As with the launching of the first satellite into orbit, ABMA faced competition in the probe flights to the moon, this time based on its old rival, the USAF Thor IRBM, which would have three attempts to launch a probe to the moon before the Jupiter would have its first. Only the second of the three 'Thor-Able' shots attained any measure of success, attaining an altitude of just 71,300 miles, enough to provide some valuable scientific data, but less than a third of the way to the moon.
If this was a novel, the Juno II would have been as triumphant a success as Explorer 1 had been, but this was not to be. At its first attempt, it attained an altitude of just 63,500 miles, less than the second Thor-Able – but the instrumentation on board did provide more valuable information on the Van Allen Belt, providing the first indication that there were in fact two such belts.
Even the second Thor-Able was not a resounding success, though the probe it carried, Pioneer IV, did at least attain escape velocity and pass the orbit of the moon. By then, the Soviet Union was making serious bids for the moon itself, and before long, its early Luna series of probes would be completing the goals the United States was failing – close flyby, hard landing, and photography of the hidden 'dark side' of the moon.
By this time, ABMA was beginning the initial planning work on its most ambitious project of all, the Saturn rocket. The launcher that would become NASA's workhorse during the lunar landing program originated as an Army project, the brainchild of Von Braun. The original design need was simple – to counter the obvious Soviet lead in launch payload capacity. Not merely to match it, but to surpass it, was the goal, and the target was an incredibly ambitious million pounds of thrust.
The design was a quantum leap forward – the intent to have the launcher in service as early as 1961. To accomplish this ambitious goal, the concept of clustering engines was to be employed, instead of waiting on the larger engines that were then on the drawing board, but which would not be available for some years. This had the advantage that proven motors could be employed – indeed it was hoped to utilise some of the same basic designs for the Jupiter IRBM – in order to dramatically cut both testing time and costs.

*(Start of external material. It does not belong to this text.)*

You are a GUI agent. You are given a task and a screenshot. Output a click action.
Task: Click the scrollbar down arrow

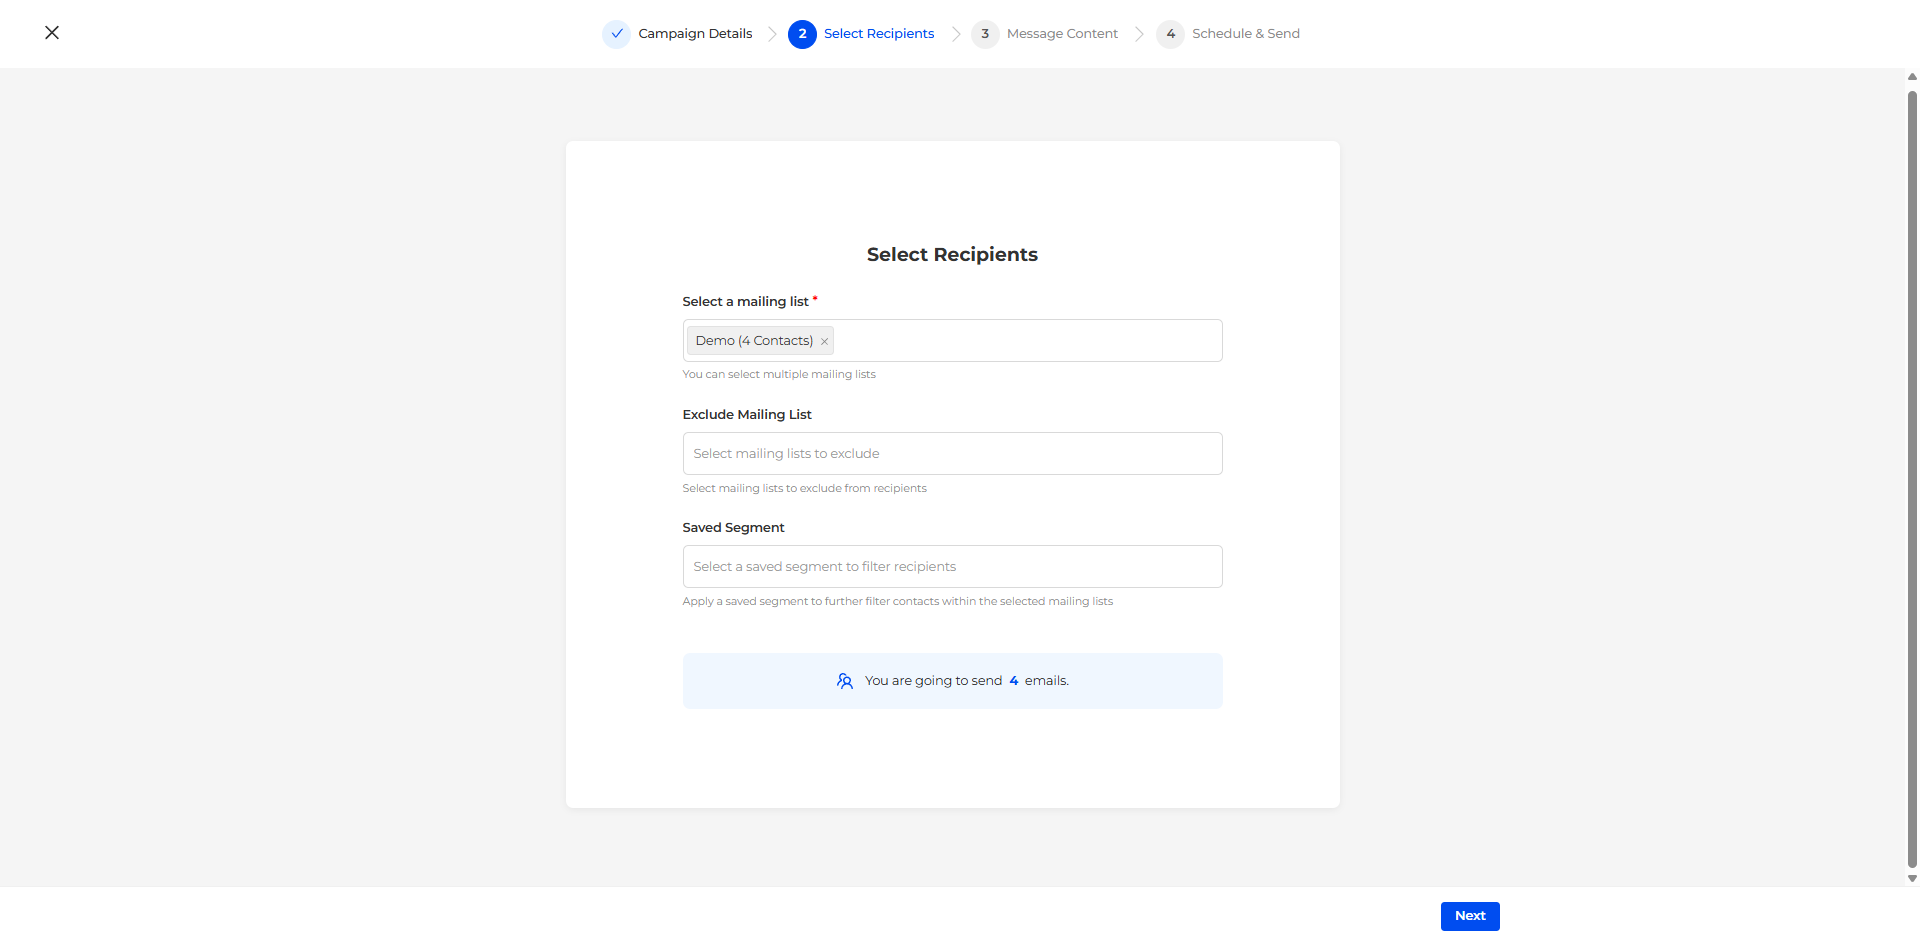(1912, 879)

It was hoped that the Saturn could be employed in a wide range of missions, both civilian and military. Serious discussions on the possibility of putting a man into space were well advanced by 1959, and there were several projects beginning the relentless march from the drawing board into reality. The USAF 'Man-In-Space-Soonest' project was evolving into NASA's 'Project Mercury', and the USAF X-20 'Dyna-Soar' reusable spaceplane was in its early stages. The ability to launch large payloads into orbit would be vital for space exploration in the coming decade, and the Saturn was destined, it was hoped, to become the workhorse of space.
As design work on the new launcher began, the Army began to consider what they might do with such a booster, and came up with one of the most ambitious projects considered in this period, or later – 'Project Horizon', the establishment of a military outpost on the moon.
Even in 1959, there was nothing new about the idea of establishing a military outpost on the moon, though this was the first formalised planning document. The idea had been floating around for some years, pioneered both in science-fiction and in the popular perception of the future of spaceflight. The value of the 'gravity gauge' was considered as key here – that it would be impossible for any attack from outer space to be resisted by Earth-based defences, and that this would be the case for a considerable number of years. (Indeed, this is correct – there remains no reliable way to stop such an attack on a large scale, though projects for ballistic missile defence are as old as the first deployment of this weapon. The key here is that these missiles are based on Earth, not in orbit or on the moon.)
A key plan of this period was setting up missile silos on the moon as an 'ultimate deterrent' – a true deterrent in fact, as the prolonged period between the launch of the missiles and their arrival at targets on Earth precluded the possibility of a first strike being launched from this base, but it would also be an extremely difficult target, making it an extremely secure command-and-control point. (At one point in the 1970s, the Soviet Union seriously considered establishing a military headquarters on the moon for precisely this reason, though it went no further than some planning documentation.) As originally projected, however, the Project Horizon base had no such weapons system, though it could be assumed that such would be added. Certainly Air Force plans – mostly still highly classified – were being made in this area.
There were of other considerations as well. The presumed lead of the Soviet Union was apparently growing by the week, with a series of new space 'firsts', and the launch of Sputnik had a psychological effect on the American psyche that was still strongly in evidence; many feared waking up one morning to learn that the Soviet Union had claimed the moon, and had already constructed a military outpost there. The defence of the moon – despite the fact that at this point it had not even been visited by an unmanned probe – was considered as of paramount importance to the security of the United States.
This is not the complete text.